Increased mitochondrial KATP channel activity during chronic myocardial hypoxia -: Is cardioprotection mediated by improved bioenergetics?

Increased resistance to myocardial ischemia in chronically hypoxic immature rabbit hearts is associated with activation of ATP-sensitive K+ (K-ATP) channels. We determined whether chronic hypoxia from birth alters the function of the mitochondrial K-ATP. channel.
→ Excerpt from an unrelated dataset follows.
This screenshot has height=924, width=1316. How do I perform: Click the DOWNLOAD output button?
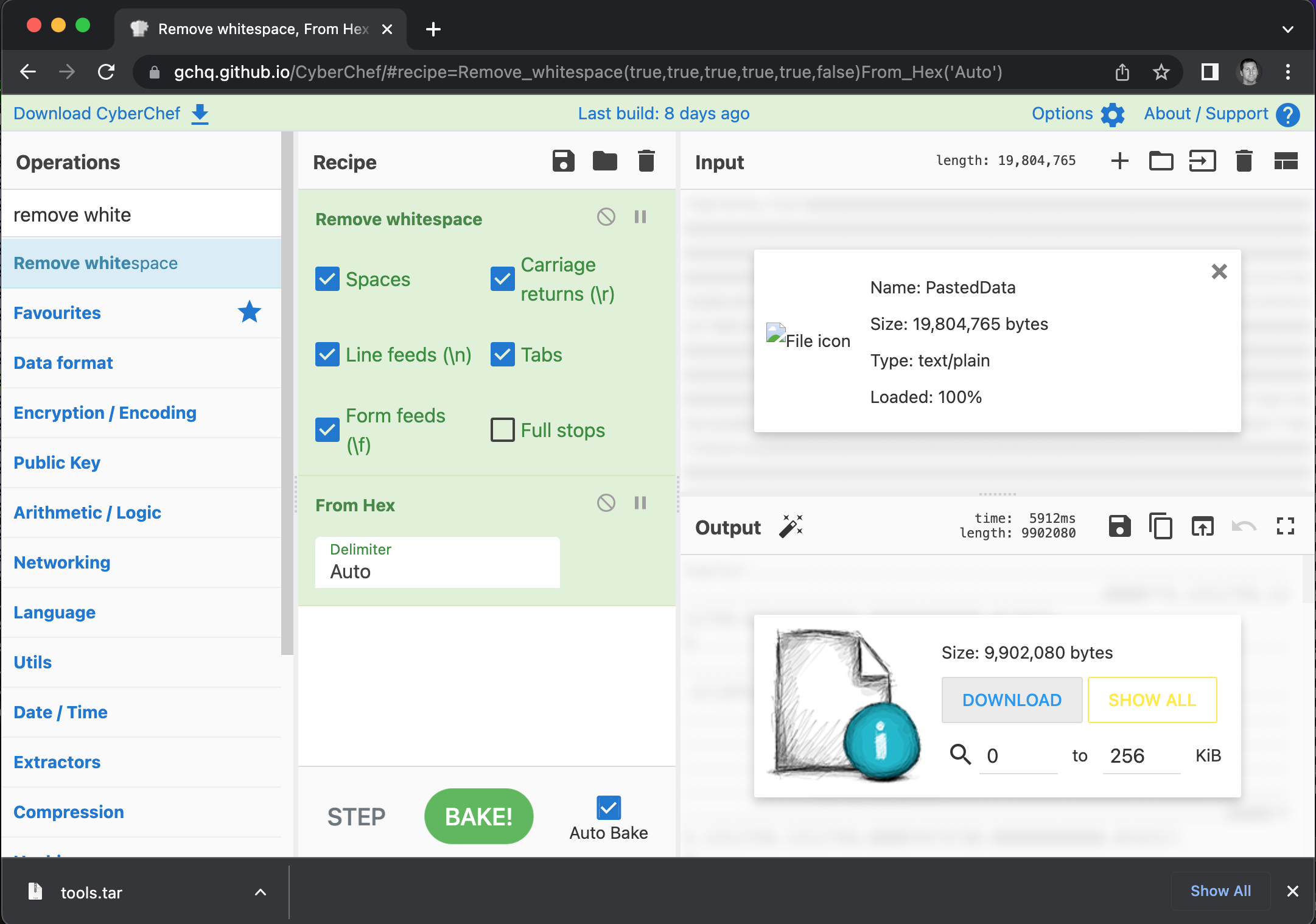(x=1010, y=700)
The K-ATP channel opener bimakalim (1 mu mol/L) increased postischemic recovery of left ventricular developed pressure in isolated normoxic (F-IO2=0.21) hearts to values (42+/-4% to 67+/-5%) not different from those of hypoxic controls but did not alter postischemic recovery of developed pressure in isolated chronically hypoxic (F-IO2=0.12) hearts (69+/-5% to 72+/-5%). Conversely, the K-ATP channel blockers glibenclamide (1 mu mol/L) and 5-hydroxydecanoate (5-HD, 300 mu mol/L) attenuated the cardioprotective effect of hypoxia but had no effect on postischemic recovery of function in normoxic hearts. ATP synthesis rates in hypoxic heart mitochondria (3.92+/-0.23 mu mol ATP.min(-1).mg mitochondrial protein(-1)) were significantly greater than rates in normoxic hearts (2.95+/-0.08 mu mol ATP.min(-1).mg mitochondrial protein(-1)). Bimakalim (1 mu mol/L) decreased the rate of ATP synthesis in normoxic heart mitochondria consistent with mitochondrial K-ATP channel activation and mitochondrial depolarization. The effect of bimakalim on ATP synthesis was antagonized by the K-ATP channel blockers glibenclamide (1 mu mol/L) and 5-HD (300 mu mol/L) in normoxic heart mitochondria, whereas glibenclamide and 5-HD alone had no effect. In hypoxic heart mitochondria, the rate of ATP synthesis was not affected by bimakalim but was attenuated by glibenclamide and 5-HD. We conclude that mitochondrial K-ATP channels are activated in chronically hypoxic rabbit hearts and implicate activation of this channel in the improved mitochondrial bioenergetics and cardioprotection observed.